### Records drawn from a dataset
◇ ◇ ◇ ◇ ◇
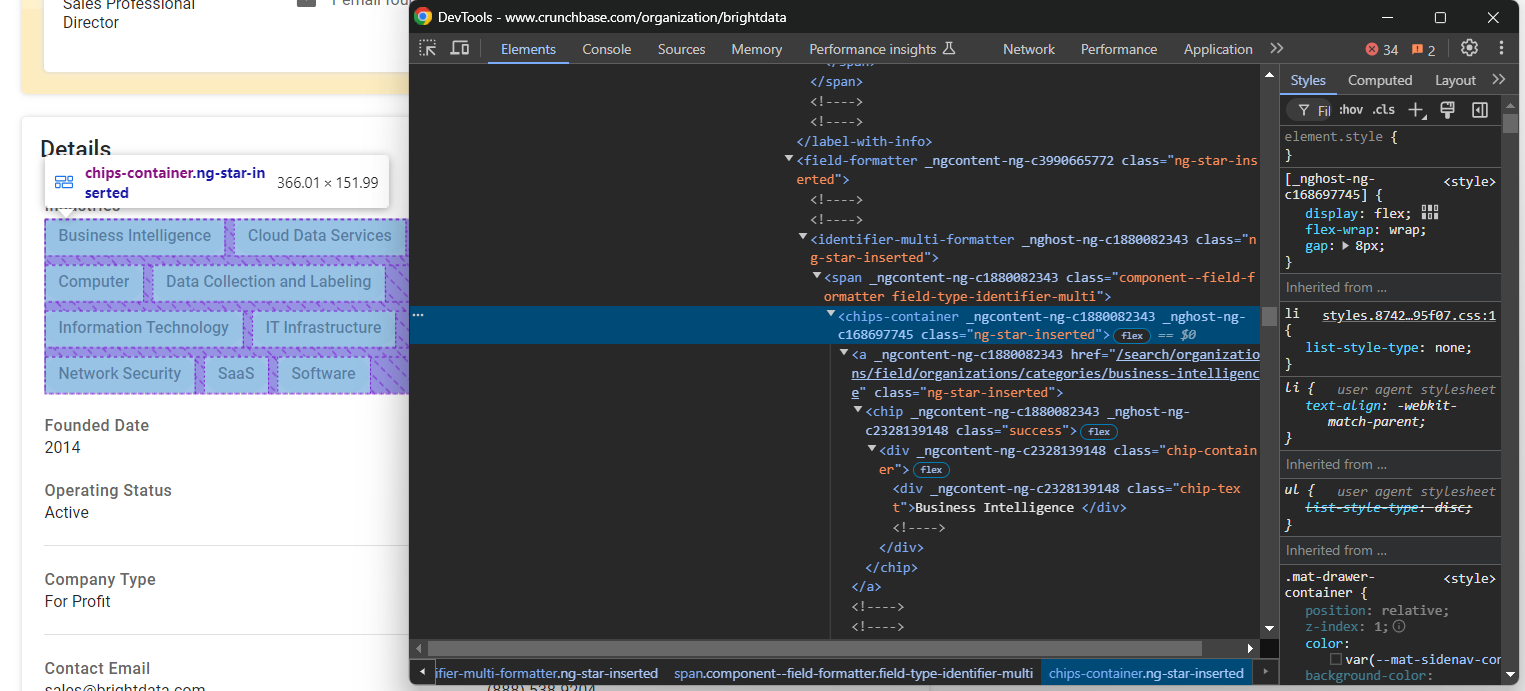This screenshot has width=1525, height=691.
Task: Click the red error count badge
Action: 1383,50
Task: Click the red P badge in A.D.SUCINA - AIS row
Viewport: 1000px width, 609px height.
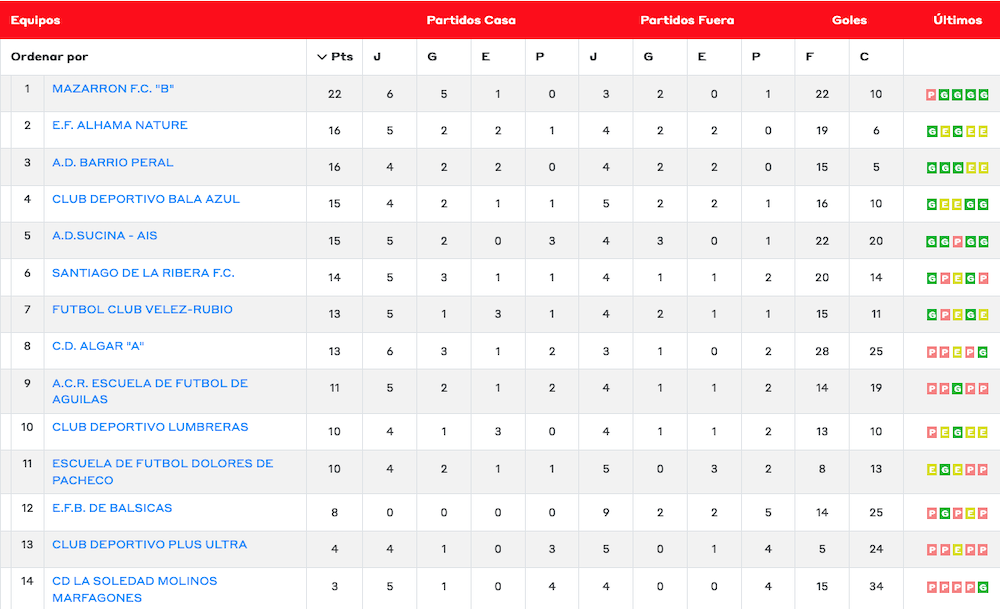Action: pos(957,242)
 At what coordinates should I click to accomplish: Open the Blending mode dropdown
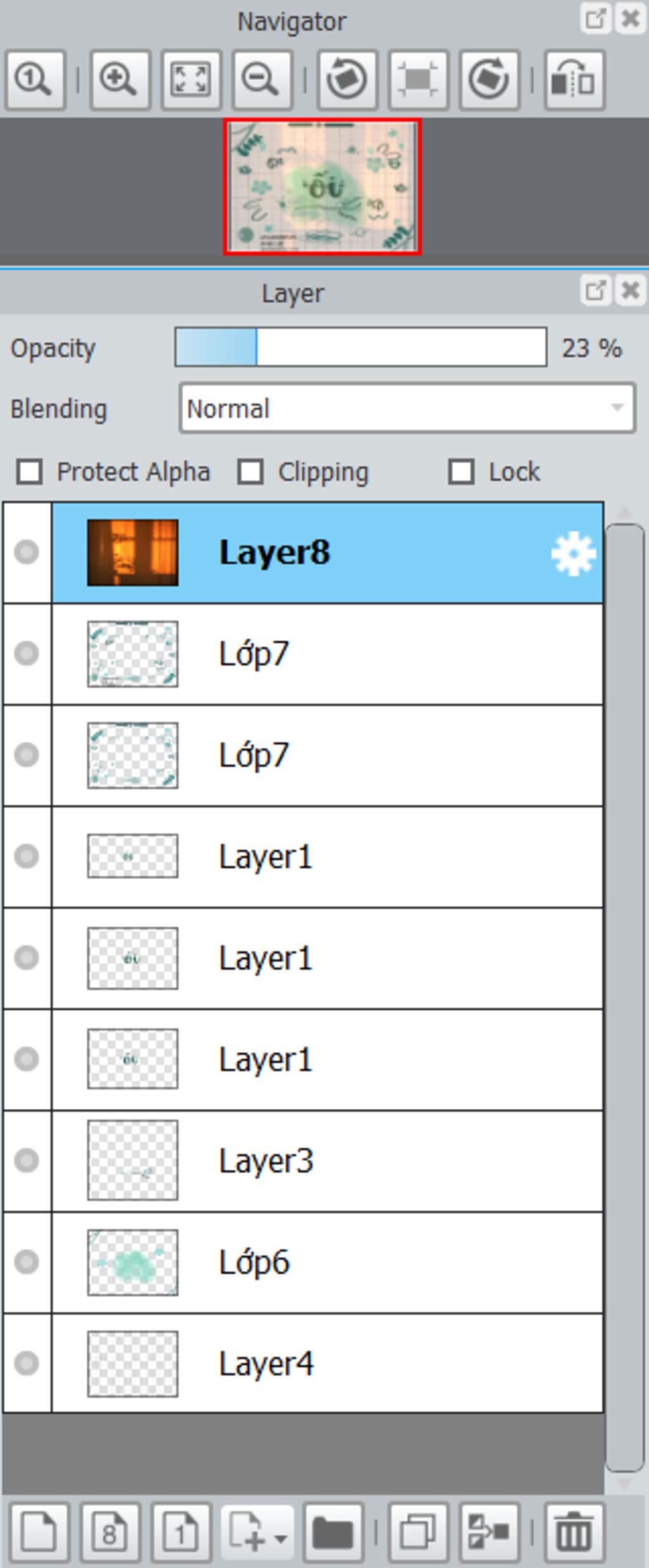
◇ ◇ ◇ ◇ ◇
### Work instruction
Start at the line that contains "Task: Click the red P" and retype every line through the end of the entries above, both ends included. Exclude all pictures.

### Task result
Task: Click the red P badge in A.D.SUCINA - AIS row
Viewport: 1000px width, 609px height.
Action: pos(957,242)
 At what coordinates should I click to accomplish: Open the Blending mode dropdown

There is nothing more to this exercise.